Et voici la « Ballade de l'homo cannibalis : Je gagne ce que je tue, je mange ce que je tue, je gagne ce que je mange, je suis ce que je mange, je suis l’androgyne ».  Et aussi : « Je mange le cerveau de Satan, je suis le blanchissime ».

 

C'est une ballade et un rituel de purification. Une dance et une chanson, une chanson et une dance. Presque la liturgie d’une chanson avec le rituel de la dance, dans l’alternance et l’alternative entre le deux.

 

« Ballade de l'homo cannibalis » : c'est la ballade de cette fantasmagorie qui se prend pour l'homme. Cet homme qui dévore, qu’il gagne ce qu'il tue et puis il le dévore. Donc, c'est un mercenaire assassin, un cannibale, et même un bègue.

 

« Je mange ce que je tue. » Alors, pourquoi l'homo cannibalis se tue ? Parce que c'est l'homme d'esprit.

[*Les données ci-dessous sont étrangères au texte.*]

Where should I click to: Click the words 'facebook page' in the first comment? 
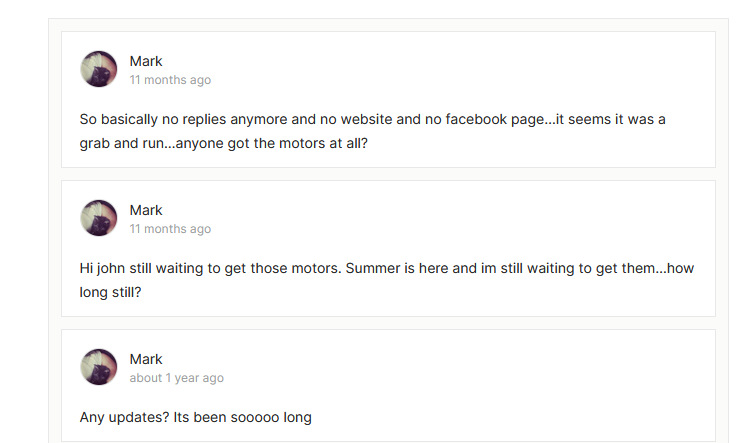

Homo homini lupus, c'est l'homme d'esprit.  L'homme brebis. L'homme agneau. L'homme lion. L'homme tigre. C'est l'homme d'esprit. Et ce qui est tué, c'est la nourriture substantielle et mentale. Il est tué l’homme dans l’homme animal, afin qui reste l’animal émondé de toute la différence et toute la variété.  

 

« Je mange ce que je tue. » La substance, c'est à la place du semblant nié. Et la mentalité est à la place du temps nié.

 

L'homme d'esprit, le régisseur (spiritus rector) : le porteur de ce qu'il tue, de ce qu'il mange. « Je gagne ce que je mange ».

 

« Je suis ce que je mange. » Ici, s'ouvre un chapitre en plus, presque. Parce que c'est tout ce qui est dans l'élaboration de la cuisine, de l'alimentation, de la nourriture. Enfin, c'est l'affirmation de Max Stirner : « l’homme est ce qu’il mange ». Précédé de la méditation de Anthelme Brillat-Savarin. Dis-moi ce que tu mange et je te dirais qui tu es ».

 

L'homme est-il ce qu'il mange ? C'est-à-dire qu'il y a le devenir-substance ? Et le devenir mentalité ? C'est-à-dire devenir la mort.  Alors « Je suis l'androgyne » ? Bien sûr, l’unisexe et donc double effacent le deux. Et c’est l'harmonie socio-cosmopolitique. L'effacement dans la gomme spirituelle, du bloc harmonique et de la colle inharmonique et vice-versa. C’est ça l’harmonie socio-cosmopolitique, comme la concordance des canons discordants de Gratien. C’est aussi un enfer de parangonnes et de confrontations qui va s’ouvrir.

L'enfer ? Je suis la mort blanche. Je suis le blanc le plus blanc. « Je suis l’Amenthès », c'est l'enfer grec.

 

Ici, il faudrait ouvrir le diagramme cartésien, comme le diagramme de la vie en noir et blanc. En réalité, c'est le diagramme de la mort. C'est l'arbre de la mort, avec ses sujets pendus. Ils y auraient ces quatre zones : la zone blanche, la zone noire, la zone opaque et la zone grise, entre trous et continents. Comme chez Sigmund Freud et Jacques Lacan.

L’androgyne c’est l’absorption du noir, du brun, du gris, de l’obscur. D’où aussi le blanc le plus blanc, le noir le plus noir, le gris le plus gris, l’opaque le plus opaque. Plus, au moins : positif, négatif, beau et laid, bon et mauvais. C'est le monde divisé, partagé en dichotomies.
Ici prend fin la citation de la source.